L'équipe est constituée d'étudiants bénévoles, logés par la municipalité de Lançon, nourris aussi, pour trois semaines. Ce ne sont pas des plaisantins: l'atmosphère
qui régne est sérieuse, studieuse; le travail s'effectue dans le silence, chacun concentré sur sa tâche.
Il faut de la patience pour être un bon fouilleur. Et de la force physique: " Tu peux jeter la terre sur ce tas, là-bas?" - "Heu... Je n'arrive pas à soulever le
seau..." Bon, ce n'est pas tout, il faut une bonne vue aussi: " Alors, tu descends jusqu'à ce que la terre devienne brun foncé, comme celle-là, tu vois?" - "Heu... Pour moi, elle est grise..."
Myopes et daltoniens s'abstenir.
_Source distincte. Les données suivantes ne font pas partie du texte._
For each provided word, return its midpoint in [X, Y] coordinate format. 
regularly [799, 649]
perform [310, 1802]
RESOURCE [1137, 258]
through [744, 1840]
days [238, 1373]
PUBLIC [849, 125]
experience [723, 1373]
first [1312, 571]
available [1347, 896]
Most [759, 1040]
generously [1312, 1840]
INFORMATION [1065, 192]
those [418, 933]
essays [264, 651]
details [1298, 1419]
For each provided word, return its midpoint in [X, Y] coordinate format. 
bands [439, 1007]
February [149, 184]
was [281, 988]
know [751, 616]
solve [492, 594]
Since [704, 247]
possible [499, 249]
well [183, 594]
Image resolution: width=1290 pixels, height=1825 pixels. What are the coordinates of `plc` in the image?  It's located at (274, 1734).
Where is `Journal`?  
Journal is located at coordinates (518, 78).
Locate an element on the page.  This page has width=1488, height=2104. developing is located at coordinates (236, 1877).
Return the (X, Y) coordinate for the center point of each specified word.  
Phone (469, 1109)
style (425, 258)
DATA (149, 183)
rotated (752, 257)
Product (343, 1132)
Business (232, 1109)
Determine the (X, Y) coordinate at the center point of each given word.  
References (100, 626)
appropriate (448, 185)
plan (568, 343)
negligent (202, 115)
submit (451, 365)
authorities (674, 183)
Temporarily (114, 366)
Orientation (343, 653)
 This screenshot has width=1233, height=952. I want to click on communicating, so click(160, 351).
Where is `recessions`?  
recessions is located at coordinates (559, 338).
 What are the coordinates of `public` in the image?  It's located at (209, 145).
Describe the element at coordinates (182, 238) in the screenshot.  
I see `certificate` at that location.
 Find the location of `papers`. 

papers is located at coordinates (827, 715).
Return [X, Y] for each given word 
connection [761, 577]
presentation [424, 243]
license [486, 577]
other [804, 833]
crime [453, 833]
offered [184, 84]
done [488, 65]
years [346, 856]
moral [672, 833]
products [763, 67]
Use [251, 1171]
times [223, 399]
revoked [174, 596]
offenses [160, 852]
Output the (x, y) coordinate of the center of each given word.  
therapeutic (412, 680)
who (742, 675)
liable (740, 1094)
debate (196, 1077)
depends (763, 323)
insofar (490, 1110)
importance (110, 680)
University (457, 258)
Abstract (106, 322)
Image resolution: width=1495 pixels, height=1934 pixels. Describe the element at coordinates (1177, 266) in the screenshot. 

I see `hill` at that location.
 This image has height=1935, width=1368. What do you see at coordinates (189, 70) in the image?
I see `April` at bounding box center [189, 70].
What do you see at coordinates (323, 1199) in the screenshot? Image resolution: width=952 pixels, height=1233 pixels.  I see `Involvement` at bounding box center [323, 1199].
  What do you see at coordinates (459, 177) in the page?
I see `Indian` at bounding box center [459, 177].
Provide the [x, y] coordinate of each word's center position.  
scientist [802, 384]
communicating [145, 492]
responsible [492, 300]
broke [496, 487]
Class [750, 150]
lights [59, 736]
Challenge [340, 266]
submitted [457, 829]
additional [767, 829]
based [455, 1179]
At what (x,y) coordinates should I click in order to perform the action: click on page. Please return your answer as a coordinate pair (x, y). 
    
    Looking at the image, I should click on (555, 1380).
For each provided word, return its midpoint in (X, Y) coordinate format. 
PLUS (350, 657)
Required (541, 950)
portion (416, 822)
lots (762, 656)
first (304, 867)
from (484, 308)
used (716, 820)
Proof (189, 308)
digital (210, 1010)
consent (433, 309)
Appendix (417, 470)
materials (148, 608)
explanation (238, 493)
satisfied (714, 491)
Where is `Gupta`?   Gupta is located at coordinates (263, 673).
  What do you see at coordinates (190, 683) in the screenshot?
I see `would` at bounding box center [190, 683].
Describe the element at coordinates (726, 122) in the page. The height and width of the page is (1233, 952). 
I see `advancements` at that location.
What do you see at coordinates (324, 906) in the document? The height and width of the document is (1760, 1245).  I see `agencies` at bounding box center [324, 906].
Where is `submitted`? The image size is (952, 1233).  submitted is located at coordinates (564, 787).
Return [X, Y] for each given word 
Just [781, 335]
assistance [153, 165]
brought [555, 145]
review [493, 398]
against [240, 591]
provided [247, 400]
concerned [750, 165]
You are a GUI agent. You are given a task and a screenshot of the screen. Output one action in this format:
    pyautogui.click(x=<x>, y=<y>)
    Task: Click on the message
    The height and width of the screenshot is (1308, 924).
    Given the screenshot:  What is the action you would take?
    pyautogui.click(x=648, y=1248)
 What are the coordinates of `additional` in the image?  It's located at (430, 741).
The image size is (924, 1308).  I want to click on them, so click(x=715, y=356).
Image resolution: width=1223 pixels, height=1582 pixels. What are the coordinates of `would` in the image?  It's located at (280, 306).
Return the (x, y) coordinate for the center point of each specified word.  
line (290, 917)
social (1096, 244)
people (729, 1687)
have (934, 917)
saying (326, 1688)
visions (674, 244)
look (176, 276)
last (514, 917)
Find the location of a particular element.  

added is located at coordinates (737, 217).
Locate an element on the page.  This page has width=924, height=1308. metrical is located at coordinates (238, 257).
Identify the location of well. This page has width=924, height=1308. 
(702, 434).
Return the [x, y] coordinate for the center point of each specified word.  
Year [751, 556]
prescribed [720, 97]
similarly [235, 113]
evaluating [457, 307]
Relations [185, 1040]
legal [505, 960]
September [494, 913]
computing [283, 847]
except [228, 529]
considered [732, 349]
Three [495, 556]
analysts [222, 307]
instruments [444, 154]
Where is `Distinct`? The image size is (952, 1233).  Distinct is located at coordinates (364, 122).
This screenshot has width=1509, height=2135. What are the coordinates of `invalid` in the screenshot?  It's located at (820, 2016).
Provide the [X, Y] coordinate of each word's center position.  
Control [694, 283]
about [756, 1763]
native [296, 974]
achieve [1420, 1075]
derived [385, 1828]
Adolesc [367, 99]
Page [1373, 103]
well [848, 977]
Asthmatiques aussi; chaque coup de brosse envoie en l'air un nuage virevoltant de poussière qui vous recouvre comme un rien et vous transforme en "petit homme
gris venu de Mars". La question qui ne se pose jamais est:"Pourquoi tu tousses?". Et pourtant, aprés avoir eu chaud, et soif, aprés avoir transpiré et changé de couleur, aprés avoir toussé,
brossé, récuré,balayé, quel bonheur de commenter le site qui se découvre et de contempler un ancien lieu de vie qui livre peu à peu ses secrets!
L'association des anciens du CNRS est venue rendre visite à Cornillon et à ses bories au cours d'une promenade agréable et passionnante.
Bernard Gat, l'historien du village et ami de certains visiteurs, présenta le vieux village perché sur son baou en racontant l'histoire de ce lieu depuis l'oppidum barré de l'âge du Fer
jusqu'aux temps modernes. Malgré le vent froid et vif, les visiteurs admirèrent la vue tout au long de la promenade; en tant que chimistes, géologues, historiens et archéologues, ils avaient tous
un commentaire à rajouter, ou une explication à donner!
L'aprés-midi, Bernard emmena ses visiteurs devant le mur d'abeilles et quelques bories choisies pour leur bon état de conservation. Une occasion supplémentaire de parler de l'importance de la
cire et du miel à travers les âges et de la vie rurale en Provence. Nous remercions tout particulièrement Monsieur Eugéne Bonnifay, spécialiste de la préhistoire et habitué des sites
anciens, pour ses remarques pertinentes et enrichissantes devant certains lieux qui n'ont pas encore livré tous leurs secrets.